8. The battery pack as claimed in claim 7, wherein the pumping system includes a single pump connected to the first refrigerant supply pipe and the second refrigerant supply pipe.

9. The battery pack as claimed in claim 7, wherein the heat dissipation storage system includes a single heat dissipation storage unit connected to the first and second refrigerant discharge pipes.

10. The battery pack as claimed in claim 7, wherein the pumping system includes a plurality of pumps, at least one pump being connected to the first refrigerant supply pipe and at least one other pump being connected to the second refrigerant supply pipe.

11. The battery pack as claimed in claim 7, wherein the heat dissipation storage system includes a plurality of heat dissipation storage units, at least one heat dissipation storage unit being connected to the first refrigerant discharge pipe and at least one other heat dissipation storage unit being connected to the second refrigerant discharge pipe.

12. The battery pack as claimed in claim 7, further comprising a control unit operatively coupled with the pumping system, the control unit being configured to measure a temperature of the battery cells and control operation of the pumping system.

13. The battery pack as claimed in claim 12, wherein the control unit is configured to activate the pumping system when a temperature of the battery cells exceeds a predetermined reference temperature.

14. The battery pack as claimed in claim 7, further comprising a branch supply pipe connected between the pumping system and the first and second refrigerant supply pipes.

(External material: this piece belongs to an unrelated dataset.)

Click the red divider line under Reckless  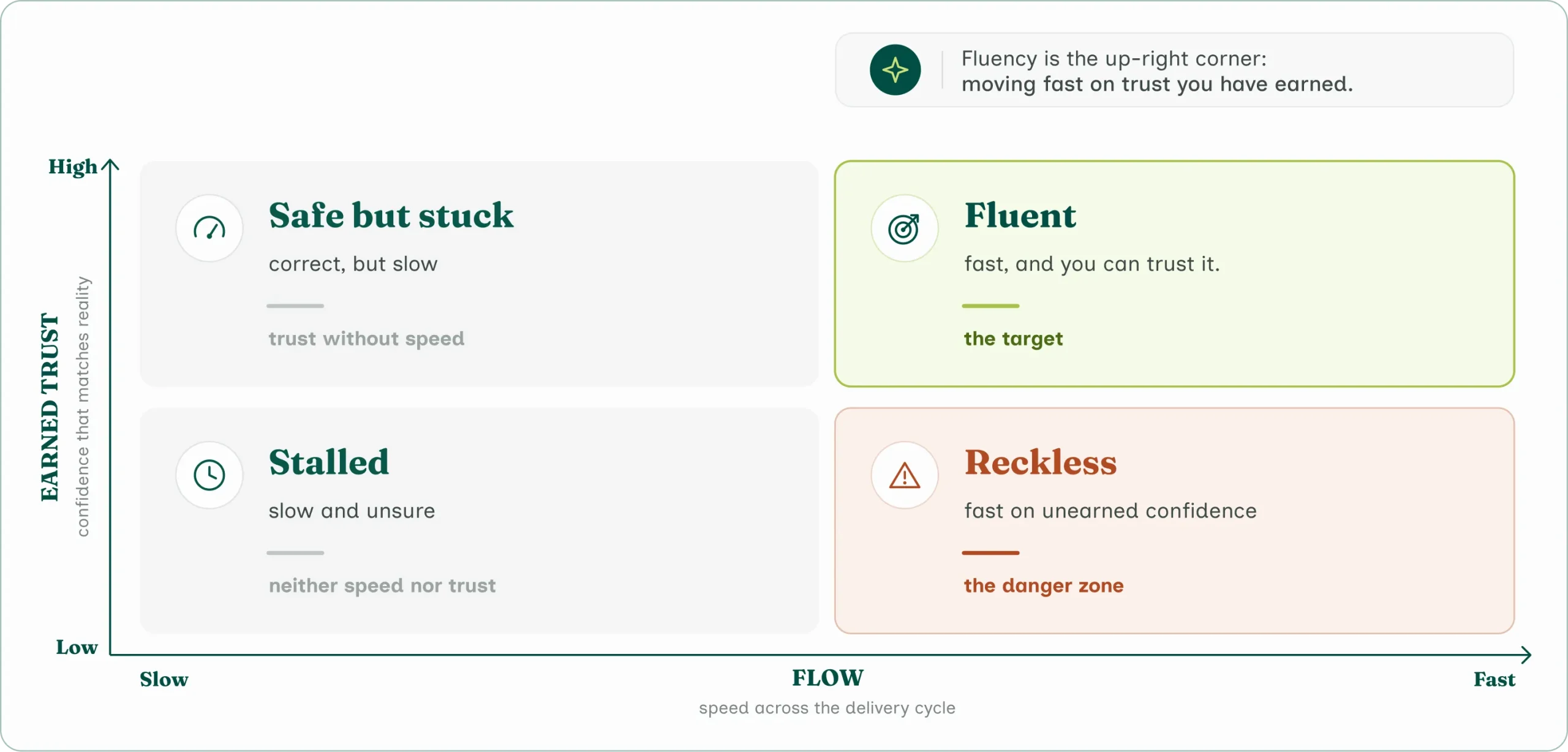point(990,552)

15. The battery pack as claimed in claim 7, further comprising a branch discharge pipe connected between the first and second refrigerant discharge pipes and the heat dissipation storage system.

16. The battery pack as claimed in claim 1, wherein the first refrigerant circulation pipe has a width about equal to a width of the second refrigerant supply pipe.

17. The battery pack as claimed in claim 16, wherein the battery cells have a width about equal to a sum of the widths of the first and second refrigerant circulation pipes.

18. The battery pack as claimed in claim 1, wherein the first and second refrigerant circulation pipes each include parallel portions and connecting portions, each parallel portion extending along a widthwise direction of a battery cell and the connecting portions connecting the parallel portions at alternating ends of the parallel portions.

19. The battery pack as claimed in claim 18, wherein the connecting portion is a straight pipe extending between the parallel portions.

20. The battery pack as claimed in claim 18, wherein the connecting portion is a curved pipe extending between the parallel portions.

21. The battery pack as claimed in claim 1, wherein the first refrigerant circulation pipe is coplanar with the second refrigerant circulation pipe.

22. The battery pack as claimed in claim 21, wherein the connecting portion is a curved pipe extending between the parallel portions.

23. A cooling system for a battery pack that includes a plurality of battery cells, the cooling system comprising:

a first refrigerant circulation pipe; and

the first refrigerant circulation pipe contacts a surface of the battery cells to be cooled and is configured to direct a refrigerant along a first circulation pathway in a first flow direction, and

the second refrigerant circulation pipe co-operates with the first refrigerant circulation pipe and is configured to direct the refrigerant along a second circulation pathway in a second flow direction that runs counter to the first flow direction.